Tutbury

Extract from Lewis's Topographical Dictionary of England, 1831.
Transcribed by Mel Lockie, © Copyright 2010
Lewis Topographical Dictionaries

TUTBURY, a parish (formerly a market-town) in the northern division of the hundred of OFFLOW, county of STAFFORD, 5 miles (N.W. by N.) from Burton upon Trent, containing, according to the last census, 1444 inhabitants, since which the population has considerably increased. The living is a discharged vicarage, in the archdeaconry of Stafford, and diocese of Lichfield and Coventry rated in the king's books at £7, endowed with £400 private benefaction, £200 royal bounty, and £300 parliamentary grant, and in the patronage of the Vicar of Bakewell The church, dedicated to St. Mary, is the nave of a more extensive structure, and a fine specimen of the Norman style of architecture; it has lately been enlarged, new pewed, and greatly improved, at an expense of nearly £2000, about one half of which was contributed by his Majesty, by the Society for enlarging churches and chapels, and by the nobility and gentry of the neighbourhood: three hundred and seventy of the sittings are free. There are places of worship for Independents, and Calvinistic, Primitive, and Wesleyan Methodists.

Tutbury, situated on the west bank of the river Dove; which is crossed by a stone bridge of five arches, of recent erection, was, at a very early period, erected into a free borough, and possessed1 many valuable privileges, though it never had the right of sending members to parliament. It had a good market, which gradually declined, as that of Burton increased, till at length it was discontinued altogether; but there are still fairs for horses and cattle, on February 14th, August 15th, and December 1st.

On the river are extensive corn and cotton-spinning mills, formerly belonging to an establishment styled the "Tutbury Mill Company", now to John Webb, Esq.; there is also a considerable cut-glass manufactory. A free school was founded, by Richard Wakefield, who, about 1730, endowed it with lands producing about £50 per annum, for the education of poor children: the schoolhouse was rebuilt in 1789. Richard Wakefield also, by his will in 1773, devised land and tithes, now producing about £450, to trustees, for charitable uses.

The king, as Duke of Lancaster, is lord of the manor, or honour, of Tutbury, the jurisdiction of which extends over a great portion of Staffordshire, and into several of the neighbouring counties, via, those of Derby, Leicester, Nottingham, and Warwick; and, in his Majesty's name, courts leet and baron are here held once a year; also a court of pleas, every third Tuesday, for the recovery of all debts under 40s., contracted within the honour.

On the division of lands after the Conquest, Tutbury was included in the domain allotted to Henry de Ferrars, a Norman nobleman, who either built the castle, or received it in gift from the Conqueror.
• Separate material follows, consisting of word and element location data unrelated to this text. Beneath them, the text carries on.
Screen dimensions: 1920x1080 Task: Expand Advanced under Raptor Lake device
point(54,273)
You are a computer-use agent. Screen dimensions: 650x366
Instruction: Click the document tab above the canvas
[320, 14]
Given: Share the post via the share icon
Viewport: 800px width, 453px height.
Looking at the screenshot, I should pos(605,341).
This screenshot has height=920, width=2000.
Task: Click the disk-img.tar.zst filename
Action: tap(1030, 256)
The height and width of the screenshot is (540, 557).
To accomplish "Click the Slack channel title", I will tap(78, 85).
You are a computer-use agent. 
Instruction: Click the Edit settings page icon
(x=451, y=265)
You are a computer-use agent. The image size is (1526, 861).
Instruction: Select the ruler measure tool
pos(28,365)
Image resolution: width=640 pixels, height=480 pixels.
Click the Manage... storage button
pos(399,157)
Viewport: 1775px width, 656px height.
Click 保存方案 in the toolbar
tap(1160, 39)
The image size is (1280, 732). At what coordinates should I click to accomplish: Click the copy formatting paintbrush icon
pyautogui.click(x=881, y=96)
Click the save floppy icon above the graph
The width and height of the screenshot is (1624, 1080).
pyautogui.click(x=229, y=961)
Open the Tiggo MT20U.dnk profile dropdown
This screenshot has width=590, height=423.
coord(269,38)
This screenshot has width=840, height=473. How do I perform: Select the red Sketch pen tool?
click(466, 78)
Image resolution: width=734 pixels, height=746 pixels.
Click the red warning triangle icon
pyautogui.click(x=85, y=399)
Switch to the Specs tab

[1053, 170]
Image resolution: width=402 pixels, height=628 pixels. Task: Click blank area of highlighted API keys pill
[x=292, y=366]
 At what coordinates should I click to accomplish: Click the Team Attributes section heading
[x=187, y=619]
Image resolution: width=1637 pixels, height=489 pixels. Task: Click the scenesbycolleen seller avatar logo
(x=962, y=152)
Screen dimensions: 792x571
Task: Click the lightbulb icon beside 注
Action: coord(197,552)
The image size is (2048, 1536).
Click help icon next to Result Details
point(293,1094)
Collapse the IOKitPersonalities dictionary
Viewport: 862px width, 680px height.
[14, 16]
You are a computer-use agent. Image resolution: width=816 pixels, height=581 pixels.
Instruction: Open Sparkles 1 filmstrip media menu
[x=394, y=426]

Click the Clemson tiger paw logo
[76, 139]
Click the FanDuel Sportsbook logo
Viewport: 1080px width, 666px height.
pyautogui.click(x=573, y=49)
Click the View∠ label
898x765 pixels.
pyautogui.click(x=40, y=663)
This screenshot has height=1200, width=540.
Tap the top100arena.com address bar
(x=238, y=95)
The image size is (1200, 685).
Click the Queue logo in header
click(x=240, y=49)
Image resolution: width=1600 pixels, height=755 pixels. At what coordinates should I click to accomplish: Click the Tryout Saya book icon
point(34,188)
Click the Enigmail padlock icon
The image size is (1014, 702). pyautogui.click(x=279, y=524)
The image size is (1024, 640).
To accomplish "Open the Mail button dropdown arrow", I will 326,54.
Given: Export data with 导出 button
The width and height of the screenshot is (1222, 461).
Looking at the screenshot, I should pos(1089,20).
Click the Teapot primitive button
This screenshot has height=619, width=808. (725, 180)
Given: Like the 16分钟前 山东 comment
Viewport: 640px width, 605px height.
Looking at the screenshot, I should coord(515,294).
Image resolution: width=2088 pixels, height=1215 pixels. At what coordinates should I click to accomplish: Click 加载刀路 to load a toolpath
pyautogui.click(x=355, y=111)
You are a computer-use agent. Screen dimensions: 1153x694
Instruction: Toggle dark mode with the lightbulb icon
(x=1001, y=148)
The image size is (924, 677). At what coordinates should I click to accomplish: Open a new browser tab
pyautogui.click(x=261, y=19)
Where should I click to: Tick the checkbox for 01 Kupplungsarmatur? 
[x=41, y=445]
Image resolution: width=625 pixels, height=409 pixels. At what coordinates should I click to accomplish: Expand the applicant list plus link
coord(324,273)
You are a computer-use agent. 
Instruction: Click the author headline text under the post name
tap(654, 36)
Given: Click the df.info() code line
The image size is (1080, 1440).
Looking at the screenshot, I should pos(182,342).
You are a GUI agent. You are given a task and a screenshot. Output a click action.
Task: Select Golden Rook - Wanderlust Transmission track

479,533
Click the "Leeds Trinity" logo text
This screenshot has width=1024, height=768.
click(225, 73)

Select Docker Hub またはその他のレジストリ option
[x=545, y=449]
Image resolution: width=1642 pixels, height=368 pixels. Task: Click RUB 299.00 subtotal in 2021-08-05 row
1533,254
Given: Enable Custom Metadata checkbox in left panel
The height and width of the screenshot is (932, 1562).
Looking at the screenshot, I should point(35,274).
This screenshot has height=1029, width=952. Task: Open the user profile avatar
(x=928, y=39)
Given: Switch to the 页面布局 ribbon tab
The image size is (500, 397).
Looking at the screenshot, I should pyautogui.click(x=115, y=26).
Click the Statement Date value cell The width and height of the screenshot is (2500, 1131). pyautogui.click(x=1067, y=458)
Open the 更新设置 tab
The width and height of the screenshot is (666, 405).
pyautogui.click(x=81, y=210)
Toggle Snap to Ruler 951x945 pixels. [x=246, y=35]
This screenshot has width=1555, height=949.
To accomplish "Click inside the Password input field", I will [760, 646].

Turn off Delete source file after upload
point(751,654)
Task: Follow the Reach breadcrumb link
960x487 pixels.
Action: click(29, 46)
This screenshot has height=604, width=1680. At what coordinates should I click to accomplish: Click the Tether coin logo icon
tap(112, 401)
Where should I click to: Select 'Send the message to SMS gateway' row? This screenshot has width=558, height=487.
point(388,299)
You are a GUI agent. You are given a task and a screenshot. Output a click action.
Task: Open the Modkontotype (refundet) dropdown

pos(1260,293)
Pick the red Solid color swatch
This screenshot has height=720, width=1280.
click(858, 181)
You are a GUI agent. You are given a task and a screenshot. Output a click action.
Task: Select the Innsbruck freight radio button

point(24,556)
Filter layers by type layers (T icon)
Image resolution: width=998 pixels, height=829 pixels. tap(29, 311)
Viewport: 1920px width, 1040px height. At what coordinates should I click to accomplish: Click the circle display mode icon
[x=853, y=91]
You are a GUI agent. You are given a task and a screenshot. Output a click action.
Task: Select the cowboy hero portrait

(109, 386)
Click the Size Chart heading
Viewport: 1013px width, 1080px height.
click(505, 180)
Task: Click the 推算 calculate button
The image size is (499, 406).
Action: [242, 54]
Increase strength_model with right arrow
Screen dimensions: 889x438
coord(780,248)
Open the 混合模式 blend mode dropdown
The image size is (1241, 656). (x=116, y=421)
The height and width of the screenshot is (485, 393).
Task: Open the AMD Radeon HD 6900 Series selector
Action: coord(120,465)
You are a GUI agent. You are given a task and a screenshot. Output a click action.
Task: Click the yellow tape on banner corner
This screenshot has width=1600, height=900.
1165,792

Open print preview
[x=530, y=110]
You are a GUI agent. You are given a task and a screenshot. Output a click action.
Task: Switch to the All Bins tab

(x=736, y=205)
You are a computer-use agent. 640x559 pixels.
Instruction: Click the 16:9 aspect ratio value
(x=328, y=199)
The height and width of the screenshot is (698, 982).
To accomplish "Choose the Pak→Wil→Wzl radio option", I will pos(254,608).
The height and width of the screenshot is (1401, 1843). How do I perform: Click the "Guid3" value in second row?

His descendant, Robert, joining Leicester in the rebellion against Henry III., was fined £50,000, and, being unable to pay so large a sum, forfeited his castle to the king, who granted it to his son Edmund of Lancaster.

After the attainder of Thomas of Lancaster, who, with the Earl of Hereford, had attempted the dethronement of Edward II., the fortress was suffered to fall to ruin, and so remained till 1350, when John of Gaunt becoming its possessor, he rebuilt the greater part of it, with the gatehouse, and surrounded it on three sides by a wall: the precipitous declivity on the fourth rendering further security unnecessary. Mary, Queen of Scots, was for some time imprisoned in this castle; and, at the commencement of the parliamentary war, it was garrisoned for the king; but, by order of the parliament, it was nearly demolished in 1646: the ruins, however, are still sufficient to indicate its former extent and magnificence, and exhibit good specimens of the early and later styles of English architecture.

On the declivity of the commanding eminence upon which the castle stood, a Benedictine priory, in honour of the Blessed Virgin, was founded, in 1080, by Henry, de Ferrars, which, though a cell to the abbey of St. Peter super Divam, in Normandy, survived till the general dissolution, when its revenue was valued at £244. 16. 8. Among other curious customs that formerly prevailed here was a minstrel fete, given by the Duke of Lancaster on Assumption-day, to which all the itinerant musicians of the neighbourhood were invited, but the quarrels which almost invariably took place on the occasion rendered it necessary to make certain regulations to preserve order; a king of the minstrels was, in consequence, elected, and, on the morrow of the festival, a court was held to determine all disputes, and cases of assault and battery, that might have arisen during the fete.

There was also a sport termed "Bull running", which consisted in chasing a bull with a soaped tail, and, if caught in the county, he was conducted to the marketplace and there baited, otherwise he remained the property of the Duke of Devonshire, who held the priory on condition of furnishing a bull annually for the purpose; his Grace has, however, compounded with the minstrel king and his subjects, and the bailiff, having purchased his right to the animal, sends him to the manor at Hardwick, for a Christmas feast to the poor. The country between Tutbury and Needwood Forest abounds with alabaster. Ann Moore, who professed the ability to live without food, resided here during the period of her imposture.